Infine, il profilo personale da personalizzare con la bio, la foto profilo (che possono essere anche importati da Instagram) e i thread scritti.
Quale scegliere tra Threads e Twitter X?
Sebbene Threads condivida alcune similitudini con Twitter X, come la possibilità di postare brevi messaggi e interagire con altri utenti, ci sono differenze significative:
- Struttura dei contenuti: al momento la struttura dei contenuti e l’interfaccia appaiono più organizzate su Threads e focalizzate per temi grazie ai flussi di thread e al basso volume di contenuti.

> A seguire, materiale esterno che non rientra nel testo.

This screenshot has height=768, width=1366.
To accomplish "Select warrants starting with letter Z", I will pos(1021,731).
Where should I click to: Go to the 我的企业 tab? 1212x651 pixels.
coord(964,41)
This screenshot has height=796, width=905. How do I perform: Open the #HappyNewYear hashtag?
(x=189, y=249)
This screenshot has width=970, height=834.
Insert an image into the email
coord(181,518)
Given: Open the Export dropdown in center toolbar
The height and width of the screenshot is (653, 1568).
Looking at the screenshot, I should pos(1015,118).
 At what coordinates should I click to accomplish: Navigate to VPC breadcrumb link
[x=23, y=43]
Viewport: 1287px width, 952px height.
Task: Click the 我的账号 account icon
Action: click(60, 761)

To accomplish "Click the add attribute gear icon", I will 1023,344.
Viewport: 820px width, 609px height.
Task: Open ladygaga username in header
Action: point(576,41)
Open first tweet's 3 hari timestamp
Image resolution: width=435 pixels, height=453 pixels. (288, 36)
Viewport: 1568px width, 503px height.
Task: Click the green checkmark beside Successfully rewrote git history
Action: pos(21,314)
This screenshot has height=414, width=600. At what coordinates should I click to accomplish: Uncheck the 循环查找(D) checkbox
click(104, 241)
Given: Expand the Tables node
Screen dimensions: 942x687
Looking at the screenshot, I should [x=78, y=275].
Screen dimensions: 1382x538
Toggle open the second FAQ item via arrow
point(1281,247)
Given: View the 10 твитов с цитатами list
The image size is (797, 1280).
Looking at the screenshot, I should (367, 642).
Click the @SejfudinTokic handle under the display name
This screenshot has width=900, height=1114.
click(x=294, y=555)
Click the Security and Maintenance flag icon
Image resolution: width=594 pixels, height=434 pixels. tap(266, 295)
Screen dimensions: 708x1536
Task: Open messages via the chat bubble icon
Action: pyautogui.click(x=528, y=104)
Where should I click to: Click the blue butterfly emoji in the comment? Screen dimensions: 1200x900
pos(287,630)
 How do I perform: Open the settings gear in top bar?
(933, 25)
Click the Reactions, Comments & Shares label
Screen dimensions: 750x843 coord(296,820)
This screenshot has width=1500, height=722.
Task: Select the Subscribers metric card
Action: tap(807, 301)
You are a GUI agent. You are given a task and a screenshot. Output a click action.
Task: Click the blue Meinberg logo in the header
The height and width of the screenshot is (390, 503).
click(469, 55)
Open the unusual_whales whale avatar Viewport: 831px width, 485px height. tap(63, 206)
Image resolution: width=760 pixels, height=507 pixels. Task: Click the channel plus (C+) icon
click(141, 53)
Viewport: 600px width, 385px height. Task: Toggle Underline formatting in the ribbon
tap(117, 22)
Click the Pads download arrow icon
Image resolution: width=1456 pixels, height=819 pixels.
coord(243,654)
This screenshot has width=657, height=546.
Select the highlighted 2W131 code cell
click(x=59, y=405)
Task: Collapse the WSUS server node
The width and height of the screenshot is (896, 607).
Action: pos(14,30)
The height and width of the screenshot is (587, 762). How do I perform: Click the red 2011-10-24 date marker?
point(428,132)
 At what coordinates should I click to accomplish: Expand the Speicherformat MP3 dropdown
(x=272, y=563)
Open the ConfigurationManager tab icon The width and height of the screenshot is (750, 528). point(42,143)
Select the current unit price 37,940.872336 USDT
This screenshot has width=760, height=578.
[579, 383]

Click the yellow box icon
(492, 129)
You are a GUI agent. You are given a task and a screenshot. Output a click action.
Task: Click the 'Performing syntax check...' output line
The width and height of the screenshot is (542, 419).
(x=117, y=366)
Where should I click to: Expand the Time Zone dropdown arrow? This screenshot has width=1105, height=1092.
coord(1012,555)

- Pay to use: dopo l’acquisizione di Musk è apparsa chiara la logica a pagamento dietro la piattaforma. L’introduzione dell’abbonamento, la spunta blu, le limitazioni per chi non ha l’account premium, hanno allontanato molti utenti che ora potrebbero aver trovato in Threads il caro vecchio Twitter.
- Comodità d’uso: il collegamento con Instagram permette di risparmiare il tempo di impostazione dell’app Threads e allo stesso tempo anche l’intuitiva interfaccia non crea problemi di interpretazione. Ciò che sicuramente bisognerà evitare è un copia e incolla tra le due app o tra gli altri social che non incoraggerebbe gli utenti ad interagire.
5 usi che gli enti pubblici possono fare di Threads
Dopo il lancio ufficiale in Europa, sono spuntati anche i primi profili della PA su Threads. Alcuni hanno dedicato il primo thread ad un saluto, alcuni hanno accompagnati i saluti con una foto, altri hanno scelto l’ironia per il thread di esordio. Tanti toni di voce, per l’ennesimo social su cui stare che però vede uno schema ripetitivo per quasi ogni piattaforma.
Al momento su Threads, tra gli enti pubblici, sono presenti: il Comune di Bologna, il Comune di Trieste, il Comune di Bergamo, il Comune di Venezia, il Comune di Perugia, il Comune di Ostuni, il Comune di Napoli, il Comune di Padova. La Regione Lombardia, la Regione Lazio, la Regione Campania, la Regione Liguria, la Regione Piemonte. Il Ministero della difesa, il Ministero della cultura, il Ministero dell’economia, il Ministero dei trasporti. L’Inail.
Vediamo alcuni usi specifici che la PA può fare di Threads:
- Comunicazioni Tematiche: dedicare il profilo a thread su iniziative governative, progetti comunitari o questioni di interesse pubblico in cui spiegare in più parti (thread), fino al link finale di approfondimento.
- Raccolta feedback: utilizzare i thread per raccogliere opinioni e suggerimenti dai cittadini su alcuni argomenti di interesse pubblico.
- Partecipazione e citizen engagement: stimolare la raccolta di idee e soluzioni innovative partecipate.
- Educazione e sensibilizzazione: diffondere informazioni e promuovere campagne di sensibilizzazione su argomenti specifici.
- Formazione e sviluppo: generare thread focalizzati sulla spiegazioni di servizi pubblici, sull’educazione digitale e su specifichi temi formativi volti all’aumento delle competenze digitali sia dei cittadini che dei dipendenti.
Threads rappresenta una nuova frontiera nei social media, offrendo una piattaforma focalizzata sulla discussione e sull’interazione significativa. Per gli enti pubblici, offre un’opportunità unica per coinvolgere i cittadini in un dialogo costruttivo. Mentre continua a crescere e a evolversi, sarà interessante vedere come Threads influenzerà il panorama dei social media nel prossimo futuro. E tu lo hai già scaricato?